AMD's second quarter was in line with expectations as its data center unit delivered sales growth of 14%. The company said US restrictions on exports to China hurt sales.

The company reported second quarter earnings of $872 million, or 54 cents a share, on revenue of $7.68 billion, up 32% from a year ago. Non-GAAP earnings were 48 cents a share.

Wall Street was looking for non-GAAP second quarter earnings of 48 cents a share on revenue of $7.43 billion.

AMD said the quarter was hit by US government export control on its AMD Instinct MI308 data center GPUs. Those restrictions led to an $800 million inventory charge.

Dr. Lisa Su, AMD CEO, said the company saw record server and PC processor sales and "robust demand across our computing and AI product portfolio." Su added that AMD expects more market share gains for its EPYC and Ryzen processors. Those chips are mostly benefiting from Intel's malaise. Intel recently reported a rocky quarter.

Key figures in the second quarter include:

  • Data center revenue was $3.2 billion in the second quarter, up 14%.
  • Client and gaming revenue was $3.6 billion, up 69% from a year ago. PC chips surged due to AMD's latest Ryzen desktop processors. Gaming revenue surged 73% due to semi-custom revenue and AMD Radeon GPU demand.
  • Embedded revenue was $824 million, down 4% from a year ago.

As for the outlook, AMD said third quarter revenue will be about $8.7 billion, give or take $300 million. The outlook doesn't include any revenue from AMD Instinct MI308 shipments to China.

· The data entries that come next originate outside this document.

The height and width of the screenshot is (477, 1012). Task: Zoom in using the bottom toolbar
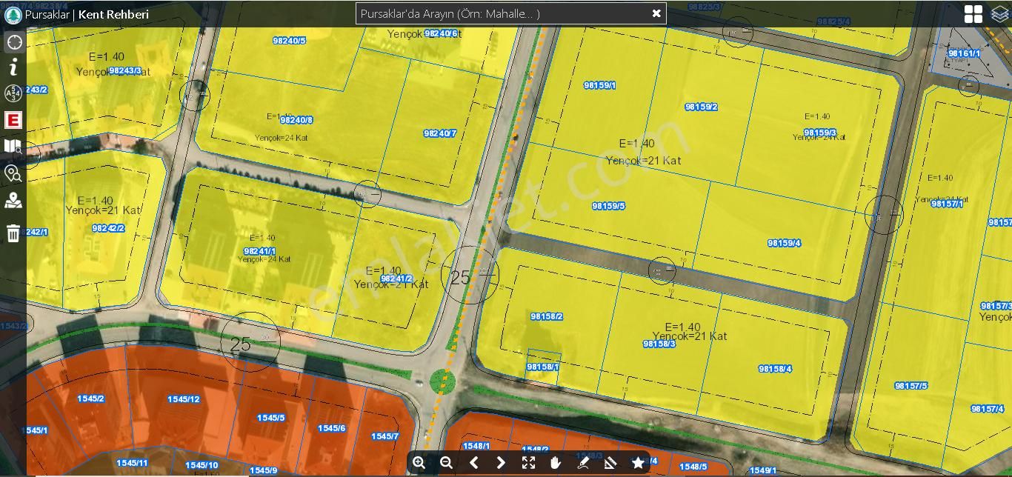419,463
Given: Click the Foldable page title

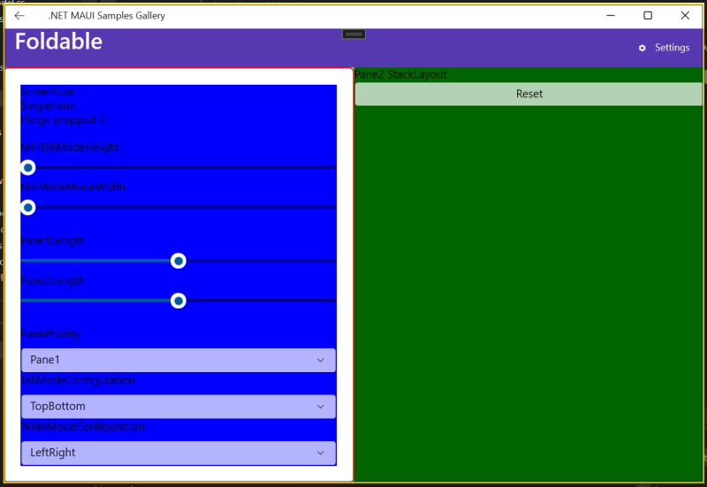Looking at the screenshot, I should 58,42.
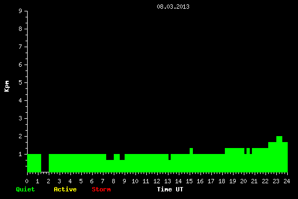
Task: Click the hour 24 tick label
Action: coord(287,181)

Speaking on an earnings conference call, Su said:

  • "There are now nearly 1,200 EPYC cloud instances available globally and providers continue expanding both the breadth and regional availability of their AMD offerings. EPYC enterprise deployment grew significantly from the prior quarter, supported by new wins with large technology, automotive manufacturing, financing services and public sector customers."
  • "Our sovereign AI engagement accelerated in the quarter as governments around the world adopt AMD technology to build secure AI infrastructure and advance their economy. As one example, we announced a multi billion dollar collaboration with Germany to build AI infrastructure powered entirely on AMD GPUs, CPUs and software."
  • "Demand for AMD powered notebooks was strong with sales growing by a large double digit percentage year over year. We drove a richer mix of higher ASP mobile cards year over year, as we expanded our share in a premium notebook segment where our Ryzen AI 300 CPUs deliver leadership, performance and value for both general purpose and AI workloads. We also closed new enterprise wins with Forbes 2000 pharma, tech, automotive, financial services, aerospace and healthcare companies."

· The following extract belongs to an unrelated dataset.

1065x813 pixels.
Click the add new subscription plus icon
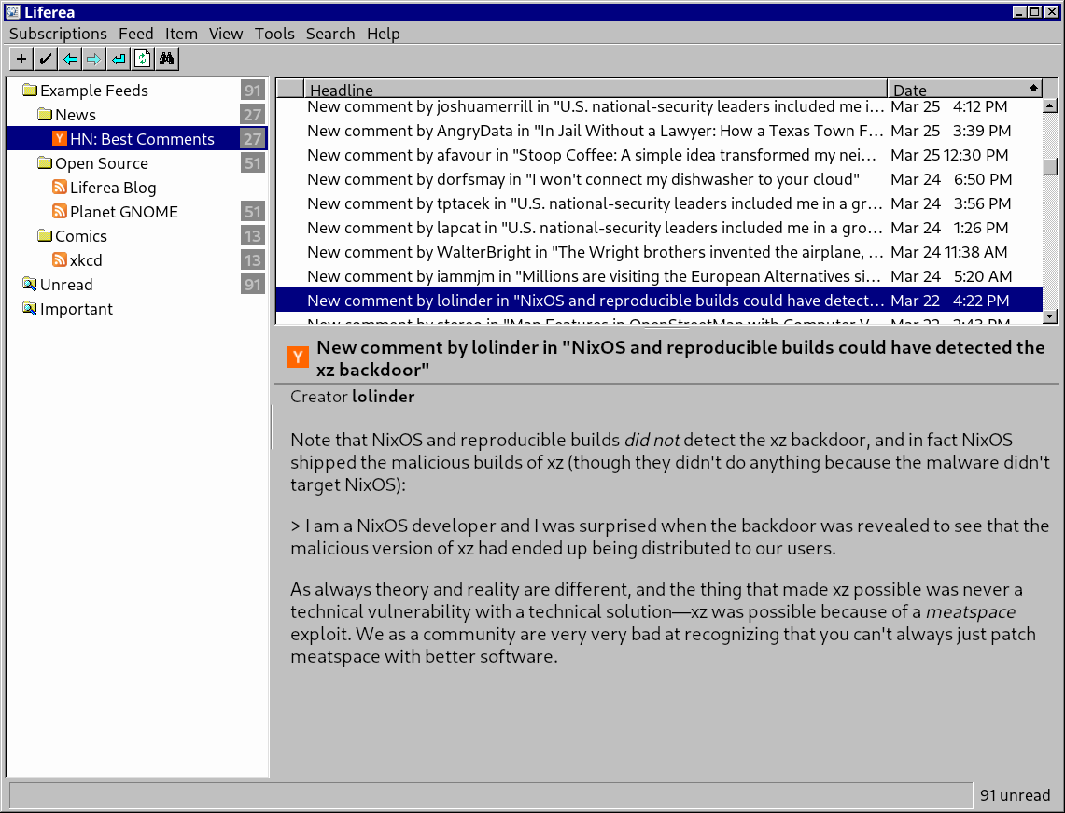tap(21, 60)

Holger Mueller, an analyst at Constellation Research, said:

"AMD can't catch the break as it can't ignite data center revenue with its AI chips. And while it's fair they maybe affected by tariffs and export controls, the writing was on the wall. That client and gaming are the growth engine to save the quarter is good overall but doesn't help Su and team to play the data center and AI boom. Next quarter will be key the formation of AMD's personality."